Des dispositions permettant de maîtriser la transmission sont prévues par testament et définissent les legs avec condition.

Le testateur peut insérer des dispositions au sein de son testament afin d’imposer aux légataires des conditions ou des charges particulières.

Les legs sont les libéralités consenties par voie testamentaire et que les bénéficiaires sont libres d’accepter ou de répudier. On distingue trois catégories de legs : les legs universels, les legs à titre universel et les legs particuliers (Code civil, art.  1002 et s.).

En principe, les legs sont, comme se plaît à l’évoquer l’article 1014 du Code civil, « purs et simples ». Autrement dit, ils prennent effet au jour du décès du testateur. Le légataire a, dès cet instant, vocation à devenir propriétaire, nu-propriétaire ou usufruitier des biens légués ou créancier des droits transmis.

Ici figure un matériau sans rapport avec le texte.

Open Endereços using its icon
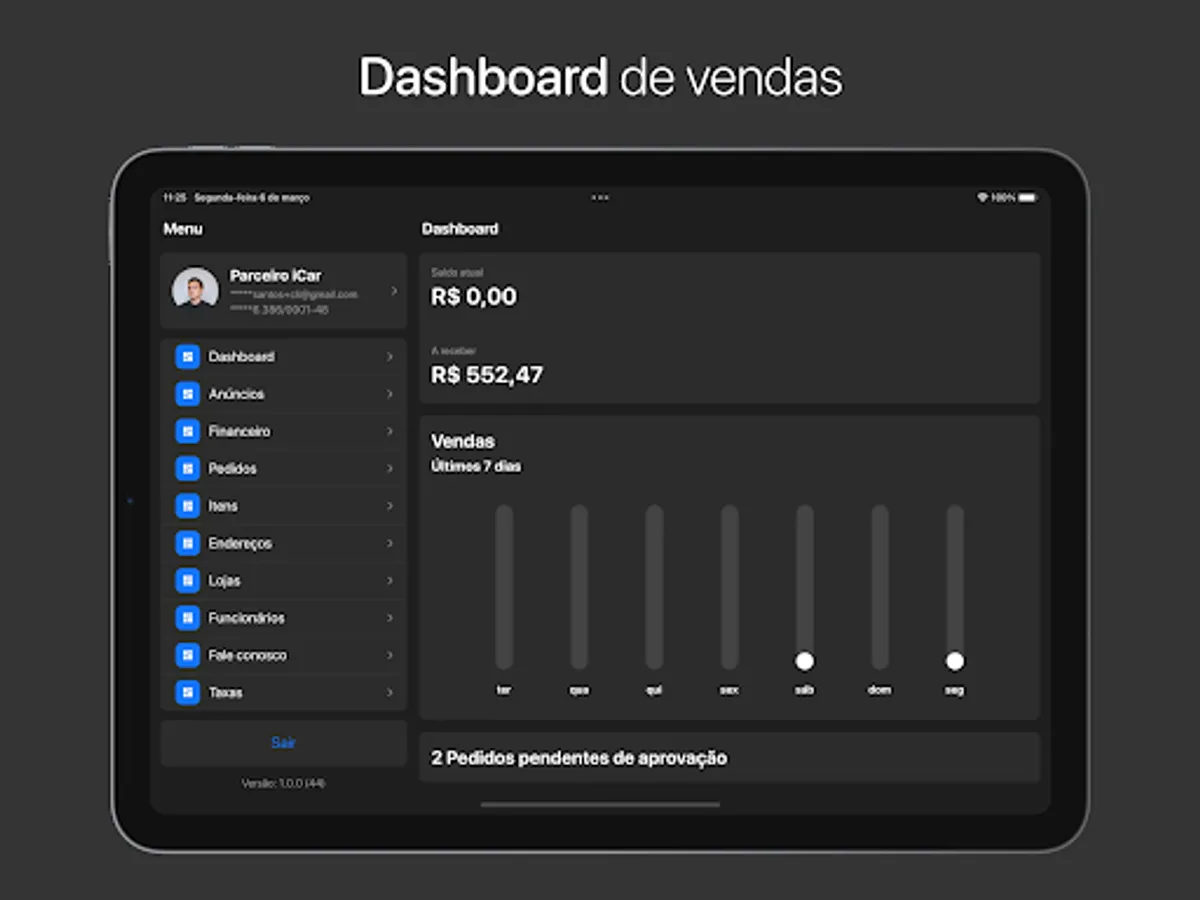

Encore convient-il de distinguer entre les legs, puisque, selon les hypothèses, les solutions varient. Ainsi, s’agissant d’un legs à titre particulier, le transfert du patrimoine ne s’opère qu’à la délivrance du legs que le bénéficiaire doit demander (Cour de cassation, 1re chambre civile du 1er juillet 2009, no 08-15.130).

Mais la réalité est autrement plus complexe. Le droit offre au disposant la possibilité d’affecter son legs de modalités diverses. Les legs peuvent se voir assortis de modalités empruntées à la théorie générale des obligations et, notamment, de deux de ses manifestations les plus connues, la condition et le terme.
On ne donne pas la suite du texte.